-- TASK BRIEF --
The task calls for every line of the data to be retyped exactly.

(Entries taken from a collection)
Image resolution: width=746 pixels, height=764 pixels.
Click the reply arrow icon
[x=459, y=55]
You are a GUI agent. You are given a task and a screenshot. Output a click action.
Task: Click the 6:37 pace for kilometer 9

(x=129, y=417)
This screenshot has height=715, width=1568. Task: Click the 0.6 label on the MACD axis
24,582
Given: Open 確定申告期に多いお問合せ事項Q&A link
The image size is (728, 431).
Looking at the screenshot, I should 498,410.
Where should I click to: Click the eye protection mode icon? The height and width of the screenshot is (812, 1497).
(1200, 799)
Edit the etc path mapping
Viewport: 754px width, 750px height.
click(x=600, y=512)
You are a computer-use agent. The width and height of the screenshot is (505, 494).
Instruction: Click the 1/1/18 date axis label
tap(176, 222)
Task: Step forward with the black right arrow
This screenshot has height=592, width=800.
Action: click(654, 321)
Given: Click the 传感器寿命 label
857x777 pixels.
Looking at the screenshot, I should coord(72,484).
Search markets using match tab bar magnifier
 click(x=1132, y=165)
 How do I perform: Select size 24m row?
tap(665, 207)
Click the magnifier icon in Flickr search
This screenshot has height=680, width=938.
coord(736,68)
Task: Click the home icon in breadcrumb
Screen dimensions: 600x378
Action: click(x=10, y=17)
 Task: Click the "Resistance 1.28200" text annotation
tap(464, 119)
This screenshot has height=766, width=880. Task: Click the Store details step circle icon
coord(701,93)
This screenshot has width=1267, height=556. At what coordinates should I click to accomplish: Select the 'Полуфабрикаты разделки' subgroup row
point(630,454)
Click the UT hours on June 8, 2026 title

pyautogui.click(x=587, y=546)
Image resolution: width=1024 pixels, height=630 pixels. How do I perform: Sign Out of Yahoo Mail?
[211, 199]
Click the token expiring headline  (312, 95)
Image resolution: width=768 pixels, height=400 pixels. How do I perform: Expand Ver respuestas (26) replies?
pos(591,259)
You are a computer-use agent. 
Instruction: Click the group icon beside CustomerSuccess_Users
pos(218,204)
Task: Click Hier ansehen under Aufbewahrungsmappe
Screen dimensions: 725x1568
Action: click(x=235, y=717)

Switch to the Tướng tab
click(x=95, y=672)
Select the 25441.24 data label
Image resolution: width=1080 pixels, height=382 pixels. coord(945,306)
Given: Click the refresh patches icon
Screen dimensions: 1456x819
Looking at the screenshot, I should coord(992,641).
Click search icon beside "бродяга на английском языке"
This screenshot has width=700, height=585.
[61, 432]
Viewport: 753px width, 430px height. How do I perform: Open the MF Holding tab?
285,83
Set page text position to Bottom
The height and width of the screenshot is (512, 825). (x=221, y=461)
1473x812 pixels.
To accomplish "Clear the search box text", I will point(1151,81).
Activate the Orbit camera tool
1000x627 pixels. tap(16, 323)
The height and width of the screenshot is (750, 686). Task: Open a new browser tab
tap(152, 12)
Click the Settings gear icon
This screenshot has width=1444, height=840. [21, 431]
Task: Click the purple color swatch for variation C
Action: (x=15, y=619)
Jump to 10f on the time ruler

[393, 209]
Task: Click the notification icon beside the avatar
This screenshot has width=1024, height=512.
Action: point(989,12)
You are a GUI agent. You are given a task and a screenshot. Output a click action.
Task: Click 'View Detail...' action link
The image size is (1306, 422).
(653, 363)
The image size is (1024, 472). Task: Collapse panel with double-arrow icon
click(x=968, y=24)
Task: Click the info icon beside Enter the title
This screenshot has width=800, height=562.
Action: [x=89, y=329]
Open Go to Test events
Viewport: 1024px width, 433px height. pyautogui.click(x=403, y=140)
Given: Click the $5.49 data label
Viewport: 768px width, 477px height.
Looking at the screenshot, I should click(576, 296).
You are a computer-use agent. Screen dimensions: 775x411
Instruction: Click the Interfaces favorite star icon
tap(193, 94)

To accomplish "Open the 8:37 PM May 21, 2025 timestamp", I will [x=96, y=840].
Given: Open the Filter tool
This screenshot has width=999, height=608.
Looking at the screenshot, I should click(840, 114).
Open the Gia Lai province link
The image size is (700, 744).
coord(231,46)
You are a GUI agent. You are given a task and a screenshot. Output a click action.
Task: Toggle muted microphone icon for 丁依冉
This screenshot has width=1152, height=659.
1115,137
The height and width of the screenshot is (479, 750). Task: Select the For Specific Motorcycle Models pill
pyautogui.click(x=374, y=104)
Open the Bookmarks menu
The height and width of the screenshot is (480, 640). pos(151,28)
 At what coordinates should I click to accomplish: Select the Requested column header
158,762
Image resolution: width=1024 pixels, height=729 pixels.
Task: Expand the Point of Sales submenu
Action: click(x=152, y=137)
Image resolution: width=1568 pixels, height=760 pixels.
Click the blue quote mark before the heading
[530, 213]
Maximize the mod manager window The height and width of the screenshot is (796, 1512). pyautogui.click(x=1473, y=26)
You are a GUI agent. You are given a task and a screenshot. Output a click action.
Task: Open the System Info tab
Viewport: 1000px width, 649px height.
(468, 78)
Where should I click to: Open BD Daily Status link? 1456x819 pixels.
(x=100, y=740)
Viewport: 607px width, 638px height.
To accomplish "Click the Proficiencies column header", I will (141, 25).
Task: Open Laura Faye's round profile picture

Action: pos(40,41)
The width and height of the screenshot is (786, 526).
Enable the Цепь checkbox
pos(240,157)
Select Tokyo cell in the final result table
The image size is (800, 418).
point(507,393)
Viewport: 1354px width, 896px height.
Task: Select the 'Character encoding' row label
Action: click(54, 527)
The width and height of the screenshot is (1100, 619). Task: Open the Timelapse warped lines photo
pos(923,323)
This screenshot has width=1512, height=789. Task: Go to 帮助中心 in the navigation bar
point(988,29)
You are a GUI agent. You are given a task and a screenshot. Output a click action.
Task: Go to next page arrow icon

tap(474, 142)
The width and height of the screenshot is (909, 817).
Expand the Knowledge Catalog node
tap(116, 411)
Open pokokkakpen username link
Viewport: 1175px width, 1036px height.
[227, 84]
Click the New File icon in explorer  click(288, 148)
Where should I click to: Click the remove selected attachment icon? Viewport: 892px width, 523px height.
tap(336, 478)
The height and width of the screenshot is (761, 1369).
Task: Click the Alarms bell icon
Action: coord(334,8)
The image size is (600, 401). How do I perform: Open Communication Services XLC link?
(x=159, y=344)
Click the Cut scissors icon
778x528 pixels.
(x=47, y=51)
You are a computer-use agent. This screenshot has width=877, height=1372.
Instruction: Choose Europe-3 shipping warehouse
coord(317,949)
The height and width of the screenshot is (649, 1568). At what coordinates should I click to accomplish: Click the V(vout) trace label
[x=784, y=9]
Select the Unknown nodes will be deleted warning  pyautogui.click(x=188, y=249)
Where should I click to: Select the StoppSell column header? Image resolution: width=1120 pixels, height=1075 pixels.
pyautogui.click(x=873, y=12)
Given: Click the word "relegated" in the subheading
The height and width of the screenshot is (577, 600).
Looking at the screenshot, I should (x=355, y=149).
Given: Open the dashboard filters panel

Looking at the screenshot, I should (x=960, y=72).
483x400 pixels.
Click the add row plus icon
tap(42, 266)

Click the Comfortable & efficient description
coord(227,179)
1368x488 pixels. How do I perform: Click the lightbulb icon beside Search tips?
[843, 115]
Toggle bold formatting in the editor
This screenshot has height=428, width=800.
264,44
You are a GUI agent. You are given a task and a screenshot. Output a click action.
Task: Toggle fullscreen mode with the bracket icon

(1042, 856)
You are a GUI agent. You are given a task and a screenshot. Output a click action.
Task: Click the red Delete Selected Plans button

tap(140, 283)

-- EXERCISE RESULT --
Image resolution: width=746 pixels, height=764 pixels.
Click the reply arrow icon
[x=459, y=55]
You are a GUI agent. You are given a task and a screenshot. Output a click action.
Task: Click the 6:37 pace for kilometer 9

(x=129, y=417)
This screenshot has height=715, width=1568. Task: Click the 0.6 label on the MACD axis
24,582
Given: Open 確定申告期に多いお問合せ事項Q&A link
The image size is (728, 431).
Looking at the screenshot, I should 498,410.
Where should I click to: Click the eye protection mode icon? The height and width of the screenshot is (812, 1497).
(1200, 799)
Edit the etc path mapping
Viewport: 754px width, 750px height.
click(x=600, y=512)
You are a computer-use agent. The width and height of the screenshot is (505, 494).
Instruction: Click the 1/1/18 date axis label
tap(176, 222)
Task: Step forward with the black right arrow
This screenshot has height=592, width=800.
Action: click(654, 321)
Given: Click the 传感器寿命 label
857x777 pixels.
Looking at the screenshot, I should coord(72,484).
Search markets using match tab bar magnifier
 click(x=1132, y=165)
 How do I perform: Select size 24m row?
tap(665, 207)
Click the magnifier icon in Flickr search
This screenshot has height=680, width=938.
coord(736,68)
Task: Click the home icon in breadcrumb
Screen dimensions: 600x378
Action: click(x=10, y=17)
 Task: Click the "Resistance 1.28200" text annotation
tap(464, 119)
This screenshot has height=766, width=880. Task: Click the Store details step circle icon
coord(701,93)
This screenshot has width=1267, height=556. At what coordinates should I click to accomplish: Select the 'Полуфабрикаты разделки' subgroup row
point(630,454)
Click the UT hours on June 8, 2026 title

pyautogui.click(x=587, y=546)
Image resolution: width=1024 pixels, height=630 pixels. How do I perform: Sign Out of Yahoo Mail?
[211, 199]
Click the token expiring headline  (312, 95)
Image resolution: width=768 pixels, height=400 pixels. How do I perform: Expand Ver respuestas (26) replies?
pos(591,259)
You are a computer-use agent. 
Instruction: Click the group icon beside CustomerSuccess_Users
pos(218,204)
Task: Click Hier ansehen under Aufbewahrungsmappe
Screen dimensions: 725x1568
Action: click(x=235, y=717)

Switch to the Tướng tab
click(x=95, y=672)
Select the 25441.24 data label
Image resolution: width=1080 pixels, height=382 pixels. coord(945,306)
Given: Click the refresh patches icon
Screen dimensions: 1456x819
Looking at the screenshot, I should coord(992,641).
Click search icon beside "бродяга на английском языке"
This screenshot has width=700, height=585.
[61, 432]
Viewport: 753px width, 430px height. How do I perform: Open the MF Holding tab?
285,83
Set page text position to Bottom
The height and width of the screenshot is (512, 825). (x=221, y=461)
1473x812 pixels.
To accomplish "Clear the search box text", I will point(1151,81).
Activate the Orbit camera tool
1000x627 pixels. tap(16, 323)
The height and width of the screenshot is (750, 686). Task: Open a new browser tab
tap(152, 12)
Click the Settings gear icon
This screenshot has width=1444, height=840. [21, 431]
Task: Click the purple color swatch for variation C
Action: (x=15, y=619)
Jump to 10f on the time ruler

[393, 209]
Task: Click the notification icon beside the avatar
This screenshot has width=1024, height=512.
Action: point(989,12)
You are a GUI agent. You are given a task and a screenshot. Output a click action.
Task: Click 'View Detail...' action link
The image size is (1306, 422).
(653, 363)
The image size is (1024, 472). Task: Collapse panel with double-arrow icon
click(x=968, y=24)
Task: Click the info icon beside Enter the title
This screenshot has width=800, height=562.
Action: [x=89, y=329]
Open Go to Test events
Viewport: 1024px width, 433px height. pyautogui.click(x=403, y=140)
Given: Click the $5.49 data label
Viewport: 768px width, 477px height.
Looking at the screenshot, I should click(576, 296).
You are a computer-use agent. Screen dimensions: 775x411
Instruction: Click the Interfaces favorite star icon
tap(193, 94)

To accomplish "Open the 8:37 PM May 21, 2025 timestamp", I will [x=96, y=840].
Given: Open the Filter tool
This screenshot has width=999, height=608.
Looking at the screenshot, I should click(840, 114).
Open the Gia Lai province link
The image size is (700, 744).
coord(231,46)
You are a GUI agent. You are given a task and a screenshot. Output a click action.
Task: Toggle muted microphone icon for 丁依冉
This screenshot has width=1152, height=659.
1115,137
The height and width of the screenshot is (479, 750). Task: Select the For Specific Motorcycle Models pill
pyautogui.click(x=374, y=104)
Open the Bookmarks menu
The height and width of the screenshot is (480, 640). pos(151,28)
 At what coordinates should I click to accomplish: Select the Requested column header
158,762
Image resolution: width=1024 pixels, height=729 pixels.
Task: Expand the Point of Sales submenu
Action: click(x=152, y=137)
Image resolution: width=1568 pixels, height=760 pixels.
Click the blue quote mark before the heading
[530, 213]
Maximize the mod manager window The height and width of the screenshot is (796, 1512). pyautogui.click(x=1473, y=26)
You are a GUI agent. You are given a task and a screenshot. Output a click action.
Task: Open the System Info tab
Viewport: 1000px width, 649px height.
(468, 78)
Where should I click to: Open BD Daily Status link? 1456x819 pixels.
(x=100, y=740)
Viewport: 607px width, 638px height.
To accomplish "Click the Proficiencies column header", I will (141, 25).
Task: Open Laura Faye's round profile picture

Action: pos(40,41)
The width and height of the screenshot is (786, 526).
Enable the Цепь checkbox
pos(240,157)
Select Tokyo cell in the final result table
The image size is (800, 418).
point(507,393)
Viewport: 1354px width, 896px height.
Task: Select the 'Character encoding' row label
Action: click(54, 527)
The width and height of the screenshot is (1100, 619). Task: Open the Timelapse warped lines photo
pos(923,323)
This screenshot has width=1512, height=789. Task: Go to 帮助中心 in the navigation bar
point(988,29)
You are a GUI agent. You are given a task and a screenshot. Output a click action.
Task: Go to next page arrow icon

tap(474, 142)
The width and height of the screenshot is (909, 817).
Expand the Knowledge Catalog node
tap(116, 411)
Open pokokkakpen username link
Viewport: 1175px width, 1036px height.
[227, 84]
Click the New File icon in explorer  click(288, 148)
Where should I click to: Click the remove selected attachment icon? Viewport: 892px width, 523px height.
tap(336, 478)
The height and width of the screenshot is (761, 1369).
Task: Click the Alarms bell icon
Action: coord(334,8)
The image size is (600, 401). How do I perform: Open Communication Services XLC link?
(x=159, y=344)
Click the Cut scissors icon
778x528 pixels.
(x=47, y=51)
You are a computer-use agent. This screenshot has width=877, height=1372.
Instruction: Choose Europe-3 shipping warehouse
coord(317,949)
The height and width of the screenshot is (649, 1568). At what coordinates should I click to accomplish: Click the V(vout) trace label
[x=784, y=9]
Select the Unknown nodes will be deleted warning  pyautogui.click(x=188, y=249)
Where should I click to: Select the StoppSell column header? Image resolution: width=1120 pixels, height=1075 pixels.
pyautogui.click(x=873, y=12)
Given: Click the word "relegated" in the subheading
The height and width of the screenshot is (577, 600).
Looking at the screenshot, I should (x=355, y=149).
Given: Open the dashboard filters panel

Looking at the screenshot, I should (x=960, y=72).
483x400 pixels.
Click the add row plus icon
tap(42, 266)

Click the Comfortable & efficient description
coord(227,179)
1368x488 pixels. How do I perform: Click the lightbulb icon beside Search tips?
[843, 115]
Toggle bold formatting in the editor
This screenshot has height=428, width=800.
264,44
You are a GUI agent. You are given a task and a screenshot. Output a click action.
Task: Toggle fullscreen mode with the bracket icon

(1042, 856)
You are a GUI agent. You are given a task and a screenshot. Output a click action.
Task: Click the red Delete Selected Plans button

tap(140, 283)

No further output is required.